> **How to complete this task**: Whenever the string "computer" turns up in a line of the data below, copy that line.

> **Data items**:

□ □ □

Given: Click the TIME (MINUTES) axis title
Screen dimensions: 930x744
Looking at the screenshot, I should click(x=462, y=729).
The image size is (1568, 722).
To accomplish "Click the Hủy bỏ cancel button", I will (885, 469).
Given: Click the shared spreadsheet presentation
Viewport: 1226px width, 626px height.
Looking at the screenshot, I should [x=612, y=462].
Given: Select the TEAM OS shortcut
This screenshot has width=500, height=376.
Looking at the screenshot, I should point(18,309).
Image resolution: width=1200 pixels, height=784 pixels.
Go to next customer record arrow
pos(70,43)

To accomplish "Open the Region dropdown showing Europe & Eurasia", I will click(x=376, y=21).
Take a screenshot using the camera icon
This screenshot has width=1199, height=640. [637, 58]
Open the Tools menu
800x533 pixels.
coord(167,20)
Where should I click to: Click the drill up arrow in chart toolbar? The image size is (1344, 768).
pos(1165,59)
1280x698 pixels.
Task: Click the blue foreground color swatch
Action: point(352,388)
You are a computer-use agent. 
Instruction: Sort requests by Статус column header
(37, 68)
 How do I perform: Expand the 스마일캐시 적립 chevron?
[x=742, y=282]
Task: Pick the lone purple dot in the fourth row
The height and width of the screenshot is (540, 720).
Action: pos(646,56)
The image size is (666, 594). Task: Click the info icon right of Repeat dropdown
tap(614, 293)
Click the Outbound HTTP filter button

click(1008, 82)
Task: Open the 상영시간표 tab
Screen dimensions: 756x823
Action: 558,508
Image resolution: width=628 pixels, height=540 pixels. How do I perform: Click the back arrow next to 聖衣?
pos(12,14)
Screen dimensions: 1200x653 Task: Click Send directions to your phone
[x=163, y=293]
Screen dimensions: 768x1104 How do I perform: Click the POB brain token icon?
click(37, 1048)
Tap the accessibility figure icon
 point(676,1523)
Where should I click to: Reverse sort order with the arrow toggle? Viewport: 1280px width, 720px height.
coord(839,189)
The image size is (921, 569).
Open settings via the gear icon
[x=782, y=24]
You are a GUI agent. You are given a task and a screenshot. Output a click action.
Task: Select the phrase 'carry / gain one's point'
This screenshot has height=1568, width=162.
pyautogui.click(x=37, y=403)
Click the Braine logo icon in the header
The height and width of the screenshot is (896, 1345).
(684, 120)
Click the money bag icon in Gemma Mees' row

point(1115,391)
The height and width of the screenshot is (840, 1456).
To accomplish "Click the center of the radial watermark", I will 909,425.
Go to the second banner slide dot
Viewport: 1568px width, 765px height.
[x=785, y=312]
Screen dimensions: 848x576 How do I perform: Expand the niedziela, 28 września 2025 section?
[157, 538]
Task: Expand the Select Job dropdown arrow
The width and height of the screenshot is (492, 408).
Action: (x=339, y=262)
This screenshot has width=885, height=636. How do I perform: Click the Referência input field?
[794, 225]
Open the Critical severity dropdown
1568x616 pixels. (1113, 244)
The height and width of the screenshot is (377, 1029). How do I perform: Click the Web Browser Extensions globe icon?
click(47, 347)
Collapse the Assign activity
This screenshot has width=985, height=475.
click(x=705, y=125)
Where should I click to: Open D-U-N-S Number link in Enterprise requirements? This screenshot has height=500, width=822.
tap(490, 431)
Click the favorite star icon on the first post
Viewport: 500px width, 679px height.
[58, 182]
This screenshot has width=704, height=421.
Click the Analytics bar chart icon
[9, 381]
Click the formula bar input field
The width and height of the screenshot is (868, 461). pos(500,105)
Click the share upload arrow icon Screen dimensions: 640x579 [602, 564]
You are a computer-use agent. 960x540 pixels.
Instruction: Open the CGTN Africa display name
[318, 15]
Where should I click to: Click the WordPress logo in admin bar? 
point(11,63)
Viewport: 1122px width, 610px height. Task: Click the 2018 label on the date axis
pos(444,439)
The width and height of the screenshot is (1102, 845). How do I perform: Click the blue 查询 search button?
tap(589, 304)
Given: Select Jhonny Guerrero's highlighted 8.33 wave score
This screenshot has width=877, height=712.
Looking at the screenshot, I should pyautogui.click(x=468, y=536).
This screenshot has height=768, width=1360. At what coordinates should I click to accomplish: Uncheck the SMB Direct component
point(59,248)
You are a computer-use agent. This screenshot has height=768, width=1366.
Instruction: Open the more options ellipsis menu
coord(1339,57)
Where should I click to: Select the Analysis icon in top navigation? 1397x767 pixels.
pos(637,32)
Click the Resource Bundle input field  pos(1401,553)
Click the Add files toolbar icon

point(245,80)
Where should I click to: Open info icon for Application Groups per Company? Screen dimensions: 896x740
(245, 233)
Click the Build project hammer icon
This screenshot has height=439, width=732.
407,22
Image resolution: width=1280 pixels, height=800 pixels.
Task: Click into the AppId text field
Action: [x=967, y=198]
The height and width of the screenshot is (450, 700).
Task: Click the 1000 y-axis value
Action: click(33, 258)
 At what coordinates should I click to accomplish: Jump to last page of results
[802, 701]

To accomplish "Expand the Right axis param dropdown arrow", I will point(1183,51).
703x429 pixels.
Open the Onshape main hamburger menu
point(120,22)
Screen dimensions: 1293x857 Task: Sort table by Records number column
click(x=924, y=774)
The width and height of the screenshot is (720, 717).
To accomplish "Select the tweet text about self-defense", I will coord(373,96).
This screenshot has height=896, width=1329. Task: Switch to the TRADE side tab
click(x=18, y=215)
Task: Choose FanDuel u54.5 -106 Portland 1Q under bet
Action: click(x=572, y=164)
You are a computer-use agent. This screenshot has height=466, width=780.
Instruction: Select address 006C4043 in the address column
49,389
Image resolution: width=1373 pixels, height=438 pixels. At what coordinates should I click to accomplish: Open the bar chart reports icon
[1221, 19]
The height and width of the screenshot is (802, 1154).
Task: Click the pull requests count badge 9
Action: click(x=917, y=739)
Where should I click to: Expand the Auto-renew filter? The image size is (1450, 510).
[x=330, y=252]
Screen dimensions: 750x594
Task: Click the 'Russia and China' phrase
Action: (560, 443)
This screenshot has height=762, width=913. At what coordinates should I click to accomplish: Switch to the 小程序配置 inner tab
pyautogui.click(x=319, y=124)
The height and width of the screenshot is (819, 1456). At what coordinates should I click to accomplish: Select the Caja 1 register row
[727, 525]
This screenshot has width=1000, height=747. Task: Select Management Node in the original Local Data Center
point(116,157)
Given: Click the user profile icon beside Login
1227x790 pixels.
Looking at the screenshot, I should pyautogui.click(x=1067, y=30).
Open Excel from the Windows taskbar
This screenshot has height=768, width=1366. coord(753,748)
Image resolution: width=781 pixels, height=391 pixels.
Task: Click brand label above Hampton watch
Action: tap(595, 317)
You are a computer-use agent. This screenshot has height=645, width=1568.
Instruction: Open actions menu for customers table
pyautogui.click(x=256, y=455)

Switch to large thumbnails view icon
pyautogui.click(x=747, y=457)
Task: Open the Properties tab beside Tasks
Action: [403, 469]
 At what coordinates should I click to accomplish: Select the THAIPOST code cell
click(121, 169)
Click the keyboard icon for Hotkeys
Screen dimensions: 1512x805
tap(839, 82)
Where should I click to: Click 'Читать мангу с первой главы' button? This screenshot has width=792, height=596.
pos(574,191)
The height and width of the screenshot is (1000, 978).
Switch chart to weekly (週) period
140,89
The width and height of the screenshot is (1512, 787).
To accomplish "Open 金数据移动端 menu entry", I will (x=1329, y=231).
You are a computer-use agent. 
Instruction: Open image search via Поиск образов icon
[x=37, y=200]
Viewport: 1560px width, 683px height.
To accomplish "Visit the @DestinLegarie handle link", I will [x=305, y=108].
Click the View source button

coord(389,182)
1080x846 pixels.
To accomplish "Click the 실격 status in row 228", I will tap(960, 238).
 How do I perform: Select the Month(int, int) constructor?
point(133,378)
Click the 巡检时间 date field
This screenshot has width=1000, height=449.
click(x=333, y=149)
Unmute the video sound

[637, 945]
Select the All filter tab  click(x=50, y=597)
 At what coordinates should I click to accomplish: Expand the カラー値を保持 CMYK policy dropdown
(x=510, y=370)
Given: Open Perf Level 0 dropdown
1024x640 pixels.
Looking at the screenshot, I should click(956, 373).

□ □ □

> **Answer section**:
You are a computer-use agent. 
You are a computer-use agent. 960x540 pixels.
You are a computer-use agent. This screenshot has height=768, width=1366.
You are a computer-use agent. This screenshot has height=466, width=780.
You are a computer-use agent. This screenshot has height=645, width=1568.
You are a computer-use agent. 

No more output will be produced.